「ダブル・ファンタジー」村山由佳

 もう今さら感が強いんですけどね、改めて読んでみて「やっぱすげえな」と心底思いました。
 ちなみに第22回柴田錬三郎賞の受賞作でもありますが、こんなことを言ってはなんですが、なんだか柴田錬三郎の名前のほうが霞むよね。なんだか、賞のタイトルのほうがこの小説よりちっちゃいって思ってしまう。
 性愛小説であるようで違うんだよなあ。猥褻さを微塵も感じさせない。エッチじゃない。
 それにこういうの書くと、本当に語彙力というか作家の力量が誤魔かせませんね。そのままの力が出ます。
 本作で主人公の奈津が性交渉をもった相手は、・・・6人。
 当然、性行為やその前後の場面が全編を通して多く占められているのに、すべての場面が新鮮です。
 そのたびに、作者が新しい価値観や言葉、単語、雰囲気をセッティングしているからです。
 さらに、性に貪欲で貞操観念が薄い奈津に対して、読み手がネガティブな印象を持ちにくいというのも、作者の力量じゃないでしょうか。読者が奈津に共感してしまうんですよ。一歩引いて見てみればこの女性、とんでもないキャラクターでしょう? こんなのと付き合ったりしたら男、大変ですよ。仕事と性行為しかしてないじゃん(笑)

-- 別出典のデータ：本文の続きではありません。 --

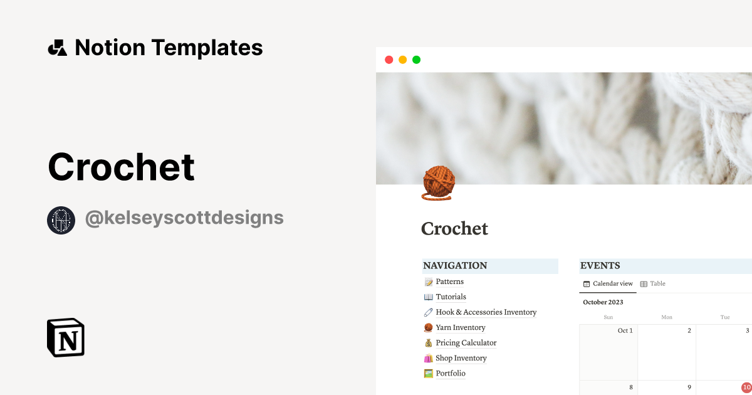The image size is (752, 395).
Task: Click the calendar icon on the Calendar view tab
Action: [x=586, y=283]

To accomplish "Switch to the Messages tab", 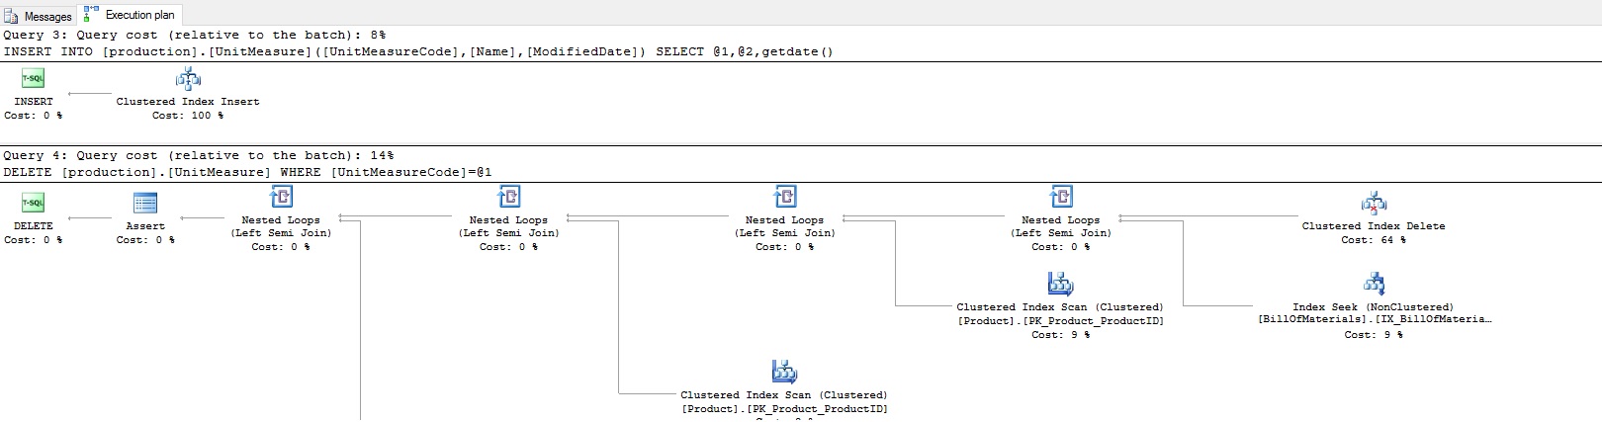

 それでも、いつのまにか奈津に共感してしまって、入れ替わり立ち替わり現れる男を品定めしようとしてしまいます。
 彼女にとっていい出会いであるようにと願ってしまうんですね。
 不思議だなあ。情痴小説なのに、嫌悪感もわかないし、それほど興奮もしない。
 ある女性の生き方についての真面目な文学を読んだ、みたいな読後感があるというのがね、この物語の凄いところじゃないでしょうか。これ以上のものは村山さん、もう書けないかもね。
 
 じゃあちょっとあらすじ。
 高遠奈津は、「高遠ナツメ」という名前で活躍する、売れっ子の脚本家である。
 35歳の彼女は、3歳上の夫・省吾と埼玉県の郊外に住んでいる。子供はいない。
 省吾は、勤めていたドラマ制作会社を辞め、主夫として奈津のサポートに徹していた。
 そして結婚から十年余、夫婦間に問題が起きつつあった。
 奈津の仕事に対する省吾の干渉が、束縛が、奈津にとって耐えられぬほど鬱陶しくなってきたのだ。
 以前から憧れていた偏屈の天才演出家・志澤一狼太とメールでやりとりするようになり、省吾よりよほど強かった奈津の性欲も爆発してしまう。彼女は、志澤に抱かれ、すべてを捨てて性愛に没頭し、これまで築いてきたものを破壊し尽くすような激しい性愛の極みを知る。そして、夫のもとを離れ、ひとり東京に住むことを決意する。
 奈津のタガははずれ、彼女はまるで生まれ変わったかのように、自由な生活のなかで変貌を遂げた。
 脚の奥、おなかの奥の奥、自分でも手の届かない最奥で、結び目がひとつ、またひとつと、とめどなくほどけていく。火がついたが最後、鎮めることができない、性の発作が彼女を襲う。
 しかし、4回ほど逢瀬を重ねただけで、志澤はあっけなく奈津を捨てた。
 癒やされることのない傷心を抱えたまま仕事で行った香港で、偶然、奈津は大学時代の演劇サークルの先輩である岩井良介に出会う。
 夫の支配から逃れて家を飛び出し、けれど志澤との間は思うようにいかず、以来ずっと姿のない何ものかに対して身構え続けていた奈津は、明るい岩井の性格に癒されるばかりか、思いもよらぬ性の快感にも充たされることになるのだが・・・

 これは小説ですが、人間の性欲というのは難しい個性ですねえ。
 女性と男性では異なった世界でありながら、価値観を同床しなければなりません。
 うまくいくことのほうが奇跡でしょう。どちらかにストレスがたまって当たり前です。
 しかしながら、性欲というのは薄いほうが楽に生きれるのではないか、と私なんかは思います。
 この物語の奈津なんかは、性欲が強すぎるために心が軀に引きずられるという、いったん性欲に火がつくと禁断症状のように止まらない、そりゃその一瞬は天国に行けるのですが、やはり生きにくいと見えますね。
 少なくとも、うらやましいとは思えません。ある意味、サイコでしょ。
 なんでもほどほどがいいんですよ、やっぱり。
 いくらでも深く考えることができるテーマですけどね。この小説はその土台になりえます。
 奈津はきっと大林とは別れるでしょう、あんがい早くに。でも岩井とは戻らないだろうね、きっと。